Author’s program note. For months and months, I had been spending all my waking hours researching the housing market in Cambridge, Massachusetts and elsewhere. It was a long, frustrating, and expensive process involving as it did weekly flights to places I thought I might like to live, New York, Washington D.C., Virginia, North Carolina, and many more.

By the time I got to Follen Street, I was exhausted, irritated, and ready to pack it in for the day. But because I am a punctilious, precise kind of fellow, I insisted on seeing the last property on my list. It was on Follen Street.

A property in this building had just gone on the market, and this, given its proximity to Harvard Square, Harvard Yard, and the Cambridge Common, seized my immediate attention. In fact, it was love at first sight.

My first question was how did this brick building stay out of the hands of the Harvard real estate office. Someone had missed the boat for sure, for an apartment building this close to all things Harvard would have been ideally situated for a new administrative building, or faculty housing.
☆ ☆ ☆ ☆
Quote the program note from "By the time" up to and including "at first sight.", word for word.
☆ ☆ ☆ ☆
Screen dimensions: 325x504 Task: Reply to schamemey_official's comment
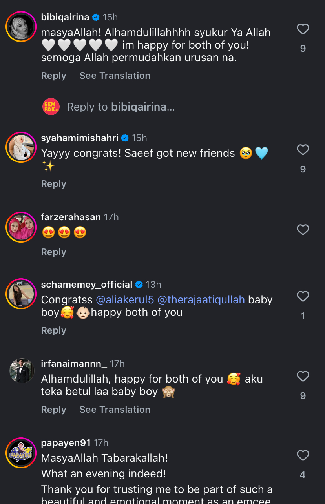pos(53,330)
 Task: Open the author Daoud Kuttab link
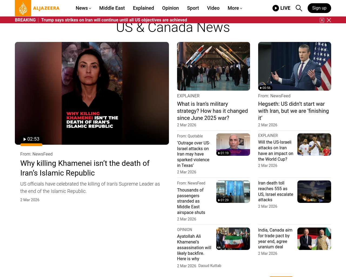pos(210,266)
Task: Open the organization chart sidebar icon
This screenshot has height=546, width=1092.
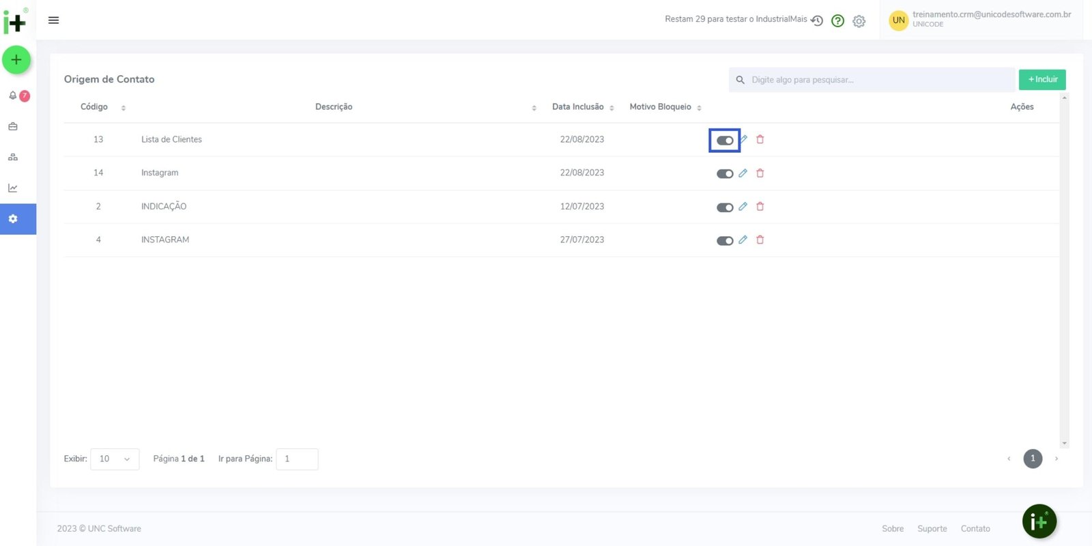Action: 13,157
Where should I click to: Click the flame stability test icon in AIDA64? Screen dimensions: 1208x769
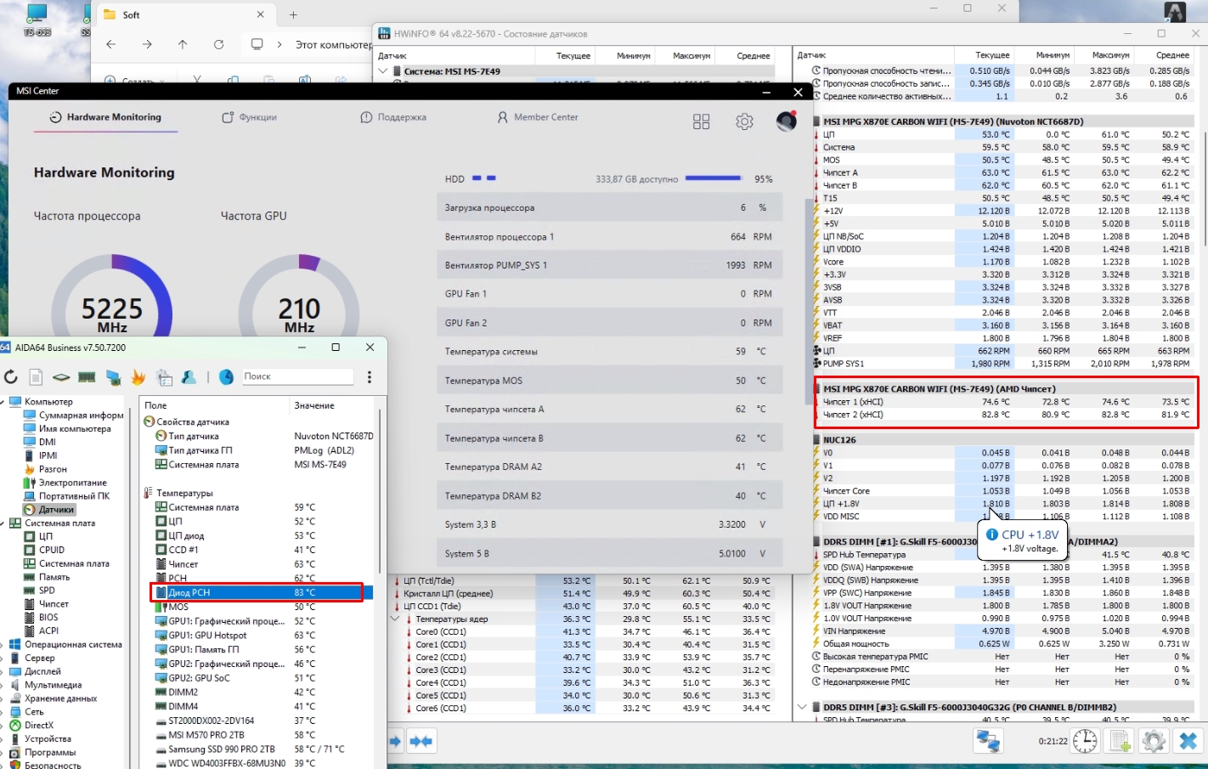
☆ ☆ ☆ ☆
**Solution below:**
By the time I got to Follen Street, I was exhausted, irritated, and ready to pack it in for the day. But because I am a punctilious, precise kind of fellow, I insisted on seeing the last property on my list. It was on Follen Street.

A property in this building had just gone on the market, and this, given its proximity to Harvard Square, Harvard Yard, and the Cambridge Common, seized my immediate attention. In fact, it was love at first sight.